A screening and discussion event of 'Concerning Violence' will be hosted on Tuesday at the Bellville campus.
Image: Supplied
Former UWC SRC president and pan-African researcher Azania Simthandile Tyhali will deliver a keynote reflecting on Fanon's work, legacy, and ideals in the context of decolonisation, followed by a Q&A.
The discussion will be moderated by Ras Hein, former UWC student and HIM Society alumni coordinator. The initiative is free of charge.
The Adwa movement is a pan-African cultural heritage community movement established in 2015 as a platform engaged in an ongoing struggle to build a decolonial society through advancing the three-fold cause of repatriation-reparation-restitution. It confronts its coloniality through continuous praxis.
HIM society is a student structure at UWC that has existed on the campus for over two decades. Its office is a hub for pan-Africanists, critical thinkers, and the black radical tradition in general and RasTafari students in particular.
The film 'Concerning Violence' is based on the essay De la violence (On Violence) by Fanon, from his 1961 book 'Les damnés de la terre (The Wretched of the Earth)'.

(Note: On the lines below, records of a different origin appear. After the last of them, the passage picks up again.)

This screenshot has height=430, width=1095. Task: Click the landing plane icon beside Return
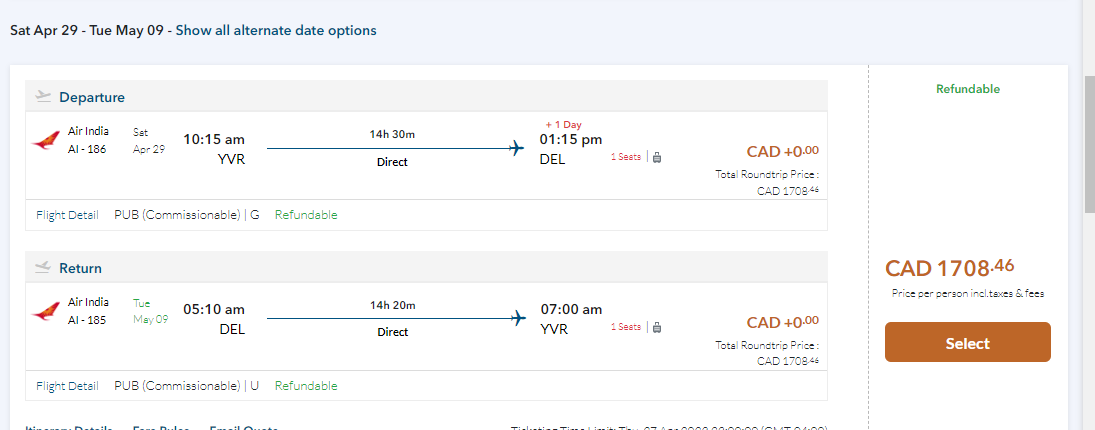[x=43, y=268]
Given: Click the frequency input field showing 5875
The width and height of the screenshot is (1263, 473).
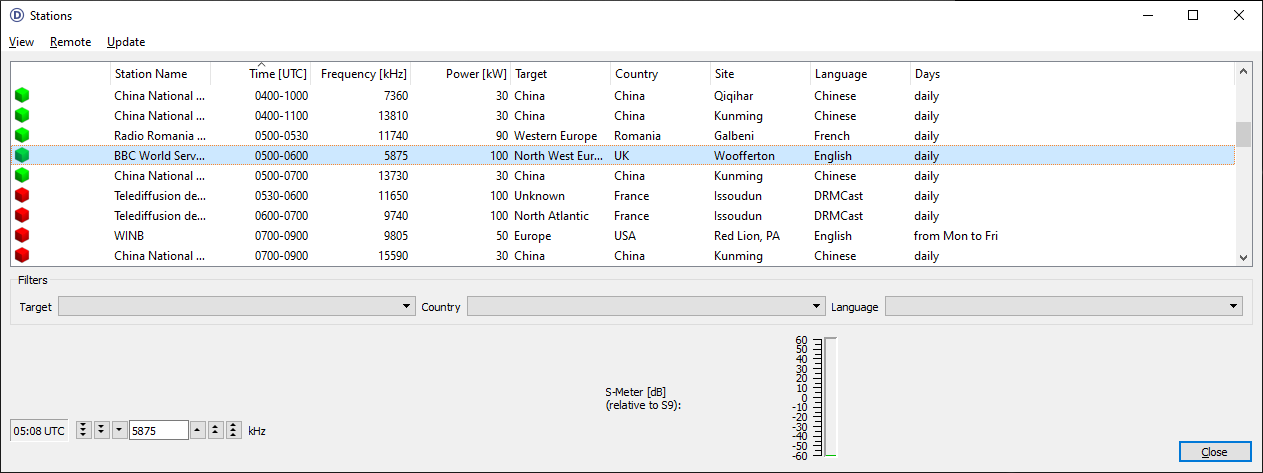Looking at the screenshot, I should pos(158,430).
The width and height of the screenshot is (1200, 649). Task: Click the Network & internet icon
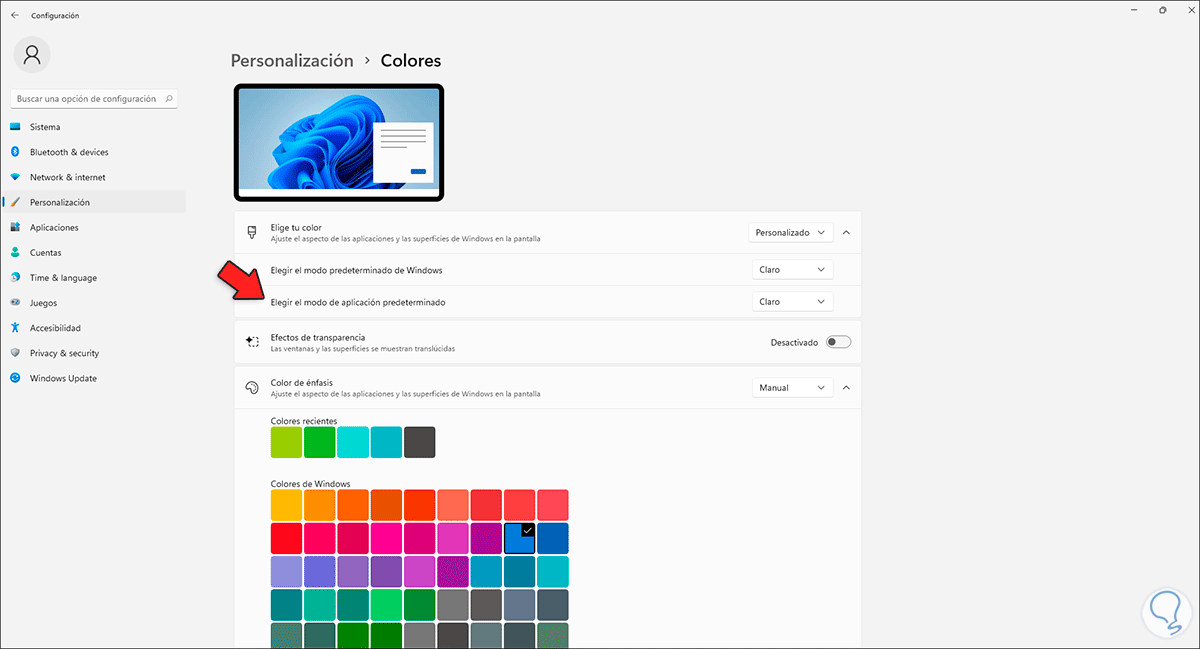[x=15, y=177]
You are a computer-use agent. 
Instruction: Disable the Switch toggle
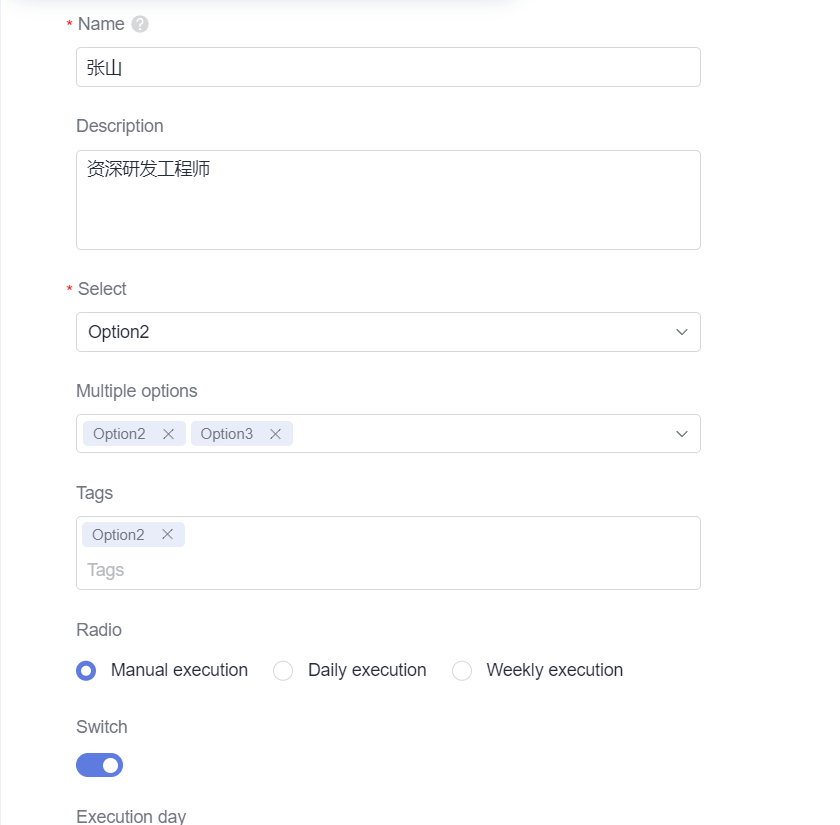pos(99,764)
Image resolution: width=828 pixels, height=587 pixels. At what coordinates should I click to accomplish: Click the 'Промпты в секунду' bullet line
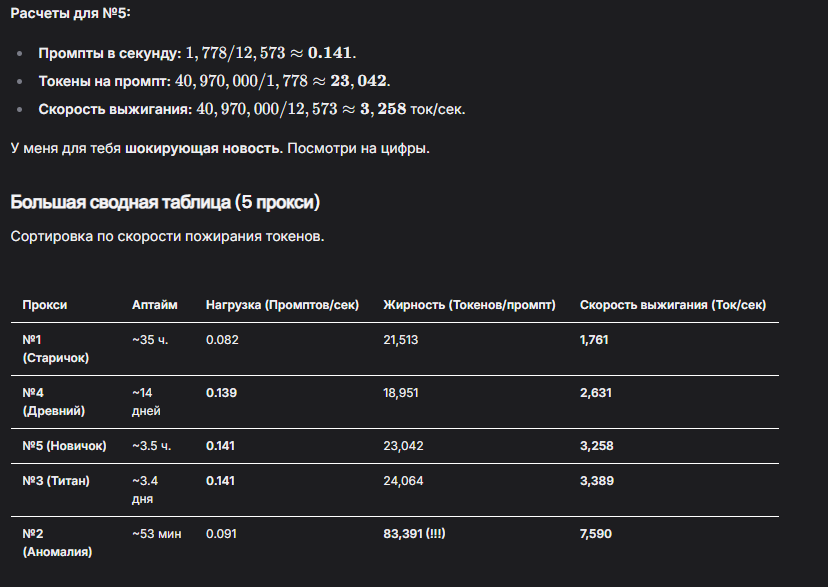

Fanon was a psychiatrist born in Martinique and educated in France, whose thought has had a wide influence on anti-colonial and feminist movements as well as on post-colonial studies.
His work focuses in particular on the psychological effects of colonisation and the possibilities for liberation. Fanon worked in an Algerian hospital during the Algerian-French war and died of cancer in 1961, aged only 36.
The languages of the film are English, French, Swedish, and Portuguese, and the film is presented with English subtitles. The film is narrated by American singer and actress Lauryn Hill.